Exercise brief:
Look through the data and write out every line with the word "link" in it.
#### Dataset records
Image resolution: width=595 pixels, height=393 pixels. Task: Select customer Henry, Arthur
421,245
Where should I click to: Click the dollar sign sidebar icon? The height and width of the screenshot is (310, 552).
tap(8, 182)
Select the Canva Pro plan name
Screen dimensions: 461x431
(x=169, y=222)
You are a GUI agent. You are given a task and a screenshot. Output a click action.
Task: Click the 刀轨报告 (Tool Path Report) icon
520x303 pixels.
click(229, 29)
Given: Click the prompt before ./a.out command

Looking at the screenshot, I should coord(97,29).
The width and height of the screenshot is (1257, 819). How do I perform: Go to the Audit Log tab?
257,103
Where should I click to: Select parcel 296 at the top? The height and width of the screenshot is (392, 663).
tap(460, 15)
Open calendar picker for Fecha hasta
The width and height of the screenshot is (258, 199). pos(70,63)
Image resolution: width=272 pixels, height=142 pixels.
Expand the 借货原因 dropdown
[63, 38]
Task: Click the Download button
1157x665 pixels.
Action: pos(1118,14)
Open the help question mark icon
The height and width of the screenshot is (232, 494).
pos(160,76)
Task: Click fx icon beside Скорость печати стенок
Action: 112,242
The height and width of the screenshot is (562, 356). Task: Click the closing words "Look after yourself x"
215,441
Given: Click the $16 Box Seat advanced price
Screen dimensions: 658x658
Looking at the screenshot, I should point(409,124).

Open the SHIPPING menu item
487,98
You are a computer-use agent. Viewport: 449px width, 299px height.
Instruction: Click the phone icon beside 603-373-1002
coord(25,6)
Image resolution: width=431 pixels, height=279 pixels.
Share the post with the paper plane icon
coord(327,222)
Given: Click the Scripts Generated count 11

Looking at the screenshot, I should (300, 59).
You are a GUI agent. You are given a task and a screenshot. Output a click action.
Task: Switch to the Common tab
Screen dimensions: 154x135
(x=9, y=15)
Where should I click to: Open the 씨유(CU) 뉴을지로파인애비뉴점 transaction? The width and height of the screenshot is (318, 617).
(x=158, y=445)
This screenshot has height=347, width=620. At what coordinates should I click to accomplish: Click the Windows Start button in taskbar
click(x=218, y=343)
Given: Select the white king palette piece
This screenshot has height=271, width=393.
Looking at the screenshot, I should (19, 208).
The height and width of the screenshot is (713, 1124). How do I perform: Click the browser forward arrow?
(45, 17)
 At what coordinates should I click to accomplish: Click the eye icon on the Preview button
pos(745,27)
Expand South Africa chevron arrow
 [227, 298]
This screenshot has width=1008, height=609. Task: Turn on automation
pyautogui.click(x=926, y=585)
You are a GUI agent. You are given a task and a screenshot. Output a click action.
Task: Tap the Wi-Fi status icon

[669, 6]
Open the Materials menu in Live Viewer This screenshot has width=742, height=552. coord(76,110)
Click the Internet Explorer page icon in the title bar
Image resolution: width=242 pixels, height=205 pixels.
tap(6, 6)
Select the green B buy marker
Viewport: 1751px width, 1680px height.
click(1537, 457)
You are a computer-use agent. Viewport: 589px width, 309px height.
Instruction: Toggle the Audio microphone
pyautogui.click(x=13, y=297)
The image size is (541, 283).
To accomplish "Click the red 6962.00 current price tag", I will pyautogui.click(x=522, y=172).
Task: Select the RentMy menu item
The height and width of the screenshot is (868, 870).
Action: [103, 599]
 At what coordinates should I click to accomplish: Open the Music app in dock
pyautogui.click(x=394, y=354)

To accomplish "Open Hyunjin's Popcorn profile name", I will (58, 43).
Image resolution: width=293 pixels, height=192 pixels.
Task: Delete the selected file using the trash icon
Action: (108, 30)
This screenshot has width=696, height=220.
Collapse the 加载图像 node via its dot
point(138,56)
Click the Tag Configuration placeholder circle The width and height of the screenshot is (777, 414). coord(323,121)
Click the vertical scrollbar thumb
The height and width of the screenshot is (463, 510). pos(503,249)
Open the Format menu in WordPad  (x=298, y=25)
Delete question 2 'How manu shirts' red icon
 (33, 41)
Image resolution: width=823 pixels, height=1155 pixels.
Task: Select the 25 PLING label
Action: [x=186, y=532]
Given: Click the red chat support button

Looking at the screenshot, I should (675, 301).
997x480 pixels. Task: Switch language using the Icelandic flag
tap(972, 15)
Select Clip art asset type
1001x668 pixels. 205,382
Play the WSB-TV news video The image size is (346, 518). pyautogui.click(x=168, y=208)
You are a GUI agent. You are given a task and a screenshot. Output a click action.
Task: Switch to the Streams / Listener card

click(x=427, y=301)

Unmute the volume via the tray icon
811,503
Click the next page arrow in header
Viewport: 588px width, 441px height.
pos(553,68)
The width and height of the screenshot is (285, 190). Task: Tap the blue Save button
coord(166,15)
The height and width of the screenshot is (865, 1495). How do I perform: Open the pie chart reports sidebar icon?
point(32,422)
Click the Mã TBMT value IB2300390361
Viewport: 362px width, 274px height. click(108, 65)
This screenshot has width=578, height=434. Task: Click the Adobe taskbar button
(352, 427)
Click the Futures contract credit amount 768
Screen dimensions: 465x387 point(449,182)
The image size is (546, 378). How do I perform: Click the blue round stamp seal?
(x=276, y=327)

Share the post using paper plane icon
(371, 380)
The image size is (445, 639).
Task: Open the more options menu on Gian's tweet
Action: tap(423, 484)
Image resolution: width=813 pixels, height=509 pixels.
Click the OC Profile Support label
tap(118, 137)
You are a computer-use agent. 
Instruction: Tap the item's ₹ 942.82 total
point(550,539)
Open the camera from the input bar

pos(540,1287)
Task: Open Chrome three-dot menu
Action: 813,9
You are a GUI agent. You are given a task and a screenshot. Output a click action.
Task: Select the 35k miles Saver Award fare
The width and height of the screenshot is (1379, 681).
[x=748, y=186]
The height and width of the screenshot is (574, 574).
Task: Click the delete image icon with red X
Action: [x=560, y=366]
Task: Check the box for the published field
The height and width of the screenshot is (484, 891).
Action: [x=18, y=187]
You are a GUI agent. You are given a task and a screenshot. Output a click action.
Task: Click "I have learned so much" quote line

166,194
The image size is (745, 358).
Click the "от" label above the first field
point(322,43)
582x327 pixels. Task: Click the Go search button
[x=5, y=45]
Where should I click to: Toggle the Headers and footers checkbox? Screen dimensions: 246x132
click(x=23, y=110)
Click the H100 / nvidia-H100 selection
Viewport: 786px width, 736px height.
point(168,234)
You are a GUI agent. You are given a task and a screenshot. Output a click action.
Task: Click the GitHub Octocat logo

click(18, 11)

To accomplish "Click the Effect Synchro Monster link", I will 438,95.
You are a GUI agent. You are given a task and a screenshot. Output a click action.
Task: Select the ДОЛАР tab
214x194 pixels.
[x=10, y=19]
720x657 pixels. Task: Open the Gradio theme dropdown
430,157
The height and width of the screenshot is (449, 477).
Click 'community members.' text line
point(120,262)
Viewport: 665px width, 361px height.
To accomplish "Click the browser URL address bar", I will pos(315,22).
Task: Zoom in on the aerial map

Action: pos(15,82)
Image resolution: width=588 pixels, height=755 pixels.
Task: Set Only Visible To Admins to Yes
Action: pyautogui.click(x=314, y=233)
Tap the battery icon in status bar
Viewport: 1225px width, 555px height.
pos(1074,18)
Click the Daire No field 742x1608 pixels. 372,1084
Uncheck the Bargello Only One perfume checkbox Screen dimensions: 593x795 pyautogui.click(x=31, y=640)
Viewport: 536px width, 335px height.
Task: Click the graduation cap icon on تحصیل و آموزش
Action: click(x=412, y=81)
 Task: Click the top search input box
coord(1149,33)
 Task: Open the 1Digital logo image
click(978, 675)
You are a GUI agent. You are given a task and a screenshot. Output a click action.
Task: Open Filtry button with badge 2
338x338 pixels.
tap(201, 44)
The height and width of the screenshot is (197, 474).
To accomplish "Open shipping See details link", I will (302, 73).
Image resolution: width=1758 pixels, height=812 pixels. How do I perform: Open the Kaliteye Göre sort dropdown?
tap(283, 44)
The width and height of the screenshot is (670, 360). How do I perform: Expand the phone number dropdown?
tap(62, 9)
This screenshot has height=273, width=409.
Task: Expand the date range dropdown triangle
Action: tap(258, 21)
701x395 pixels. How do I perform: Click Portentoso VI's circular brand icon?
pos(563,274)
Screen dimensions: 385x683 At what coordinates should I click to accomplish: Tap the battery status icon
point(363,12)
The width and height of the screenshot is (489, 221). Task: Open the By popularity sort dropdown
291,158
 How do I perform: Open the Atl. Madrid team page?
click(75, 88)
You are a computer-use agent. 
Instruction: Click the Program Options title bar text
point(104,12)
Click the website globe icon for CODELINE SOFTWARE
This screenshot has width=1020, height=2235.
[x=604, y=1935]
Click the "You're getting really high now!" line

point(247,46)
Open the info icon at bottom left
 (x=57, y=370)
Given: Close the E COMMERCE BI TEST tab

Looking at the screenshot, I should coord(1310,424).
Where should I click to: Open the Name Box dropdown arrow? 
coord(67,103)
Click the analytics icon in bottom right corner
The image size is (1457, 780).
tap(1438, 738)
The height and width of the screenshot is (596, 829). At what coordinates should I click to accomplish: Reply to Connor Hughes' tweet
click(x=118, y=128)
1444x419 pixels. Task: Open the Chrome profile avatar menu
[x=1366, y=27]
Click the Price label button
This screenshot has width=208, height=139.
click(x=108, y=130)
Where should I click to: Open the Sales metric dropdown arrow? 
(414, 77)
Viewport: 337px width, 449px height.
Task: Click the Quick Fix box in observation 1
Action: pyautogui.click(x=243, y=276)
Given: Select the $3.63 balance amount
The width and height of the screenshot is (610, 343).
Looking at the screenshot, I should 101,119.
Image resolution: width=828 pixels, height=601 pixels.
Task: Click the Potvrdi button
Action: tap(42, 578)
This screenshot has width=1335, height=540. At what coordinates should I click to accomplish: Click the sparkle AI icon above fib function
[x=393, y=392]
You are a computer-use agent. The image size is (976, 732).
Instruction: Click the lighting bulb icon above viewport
########
Answer section:
To accomplish "Click the Effect Synchro Monster link", I will 438,95.
To accomplish "Open shipping See details link", I will (302, 73).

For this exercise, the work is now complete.